Only a slice of the listing below is wanted. Retype the lines from the one containing "The width and height of the screenshot is (1472, 812)." through the one containing "Task: Click the tallest blue มูลค่า bar", exactly, both ends included.

━━ ENTRIES SHOWN ━━

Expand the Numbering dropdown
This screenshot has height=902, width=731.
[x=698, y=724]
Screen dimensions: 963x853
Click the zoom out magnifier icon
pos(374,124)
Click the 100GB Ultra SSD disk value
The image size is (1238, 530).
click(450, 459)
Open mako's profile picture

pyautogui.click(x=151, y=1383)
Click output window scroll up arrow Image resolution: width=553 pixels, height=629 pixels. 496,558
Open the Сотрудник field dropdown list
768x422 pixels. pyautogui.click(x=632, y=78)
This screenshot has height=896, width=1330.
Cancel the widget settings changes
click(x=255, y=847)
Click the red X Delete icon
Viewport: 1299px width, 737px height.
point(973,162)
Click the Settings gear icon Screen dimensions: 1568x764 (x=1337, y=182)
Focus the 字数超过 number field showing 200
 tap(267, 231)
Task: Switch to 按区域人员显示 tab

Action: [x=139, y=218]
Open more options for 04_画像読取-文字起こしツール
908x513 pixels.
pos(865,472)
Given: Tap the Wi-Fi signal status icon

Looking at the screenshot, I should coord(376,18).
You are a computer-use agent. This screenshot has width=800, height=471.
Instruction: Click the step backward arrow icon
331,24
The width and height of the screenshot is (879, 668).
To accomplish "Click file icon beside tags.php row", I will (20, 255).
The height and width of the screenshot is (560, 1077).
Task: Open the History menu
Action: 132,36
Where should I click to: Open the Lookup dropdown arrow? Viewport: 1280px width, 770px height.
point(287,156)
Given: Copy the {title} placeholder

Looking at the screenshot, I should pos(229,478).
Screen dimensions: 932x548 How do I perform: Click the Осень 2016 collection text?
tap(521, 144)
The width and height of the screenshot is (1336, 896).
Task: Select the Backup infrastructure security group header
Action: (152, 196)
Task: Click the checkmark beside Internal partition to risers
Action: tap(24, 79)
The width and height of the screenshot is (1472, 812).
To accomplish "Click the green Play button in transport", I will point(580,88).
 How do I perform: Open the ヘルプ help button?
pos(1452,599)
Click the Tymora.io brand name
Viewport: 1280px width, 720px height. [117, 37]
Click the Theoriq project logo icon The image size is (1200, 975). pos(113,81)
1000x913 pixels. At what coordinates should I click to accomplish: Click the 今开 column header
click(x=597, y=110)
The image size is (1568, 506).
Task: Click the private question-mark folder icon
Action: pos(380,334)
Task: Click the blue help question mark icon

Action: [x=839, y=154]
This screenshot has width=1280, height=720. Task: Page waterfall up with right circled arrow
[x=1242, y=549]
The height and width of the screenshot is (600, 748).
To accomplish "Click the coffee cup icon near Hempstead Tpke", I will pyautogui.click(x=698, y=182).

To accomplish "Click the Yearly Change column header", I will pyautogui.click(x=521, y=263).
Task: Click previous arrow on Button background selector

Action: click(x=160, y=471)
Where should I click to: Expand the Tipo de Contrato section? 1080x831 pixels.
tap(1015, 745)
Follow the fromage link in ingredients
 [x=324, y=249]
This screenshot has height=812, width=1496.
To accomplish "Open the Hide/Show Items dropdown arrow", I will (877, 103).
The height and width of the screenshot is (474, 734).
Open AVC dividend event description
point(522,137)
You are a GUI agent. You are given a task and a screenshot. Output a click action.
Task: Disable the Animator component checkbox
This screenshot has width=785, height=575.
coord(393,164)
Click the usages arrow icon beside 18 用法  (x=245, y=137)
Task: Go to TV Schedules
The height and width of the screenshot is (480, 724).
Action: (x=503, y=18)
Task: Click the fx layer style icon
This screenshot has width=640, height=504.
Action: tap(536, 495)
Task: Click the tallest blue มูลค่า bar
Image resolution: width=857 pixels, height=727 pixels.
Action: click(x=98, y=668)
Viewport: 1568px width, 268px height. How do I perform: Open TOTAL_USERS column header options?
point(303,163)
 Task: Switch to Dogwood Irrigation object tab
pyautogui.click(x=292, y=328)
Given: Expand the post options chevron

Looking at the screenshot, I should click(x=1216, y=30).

━━━

▸ **TASK ANSWER**
The width and height of the screenshot is (1472, 812).
To accomplish "Click the green Play button in transport", I will point(580,88).
 How do I perform: Open the ヘルプ help button?
pos(1452,599)
Click the Tymora.io brand name
Viewport: 1280px width, 720px height. [117, 37]
Click the Theoriq project logo icon The image size is (1200, 975). pos(113,81)
1000x913 pixels. At what coordinates should I click to accomplish: Click the 今开 column header
click(x=597, y=110)
The image size is (1568, 506).
Task: Click the private question-mark folder icon
Action: pos(380,334)
Task: Click the blue help question mark icon

Action: [x=839, y=154]
This screenshot has width=1280, height=720. Task: Page waterfall up with right circled arrow
[x=1242, y=549]
The height and width of the screenshot is (600, 748).
To accomplish "Click the coffee cup icon near Hempstead Tpke", I will pyautogui.click(x=698, y=182).

To accomplish "Click the Yearly Change column header", I will pyautogui.click(x=521, y=263).
Task: Click previous arrow on Button background selector

Action: click(x=160, y=471)
Where should I click to: Expand the Tipo de Contrato section? 1080x831 pixels.
tap(1015, 745)
Follow the fromage link in ingredients
 [x=324, y=249]
This screenshot has height=812, width=1496.
To accomplish "Open the Hide/Show Items dropdown arrow", I will (877, 103).
The height and width of the screenshot is (474, 734).
Open AVC dividend event description
point(522,137)
You are a GUI agent. You are given a task and a screenshot. Output a click action.
Task: Disable the Animator component checkbox
This screenshot has width=785, height=575.
coord(393,164)
Click the usages arrow icon beside 18 用法  (x=245, y=137)
Task: Go to TV Schedules
The height and width of the screenshot is (480, 724).
Action: (x=503, y=18)
Task: Click the fx layer style icon
This screenshot has width=640, height=504.
Action: tap(536, 495)
Task: Click the tallest blue มูลค่า bar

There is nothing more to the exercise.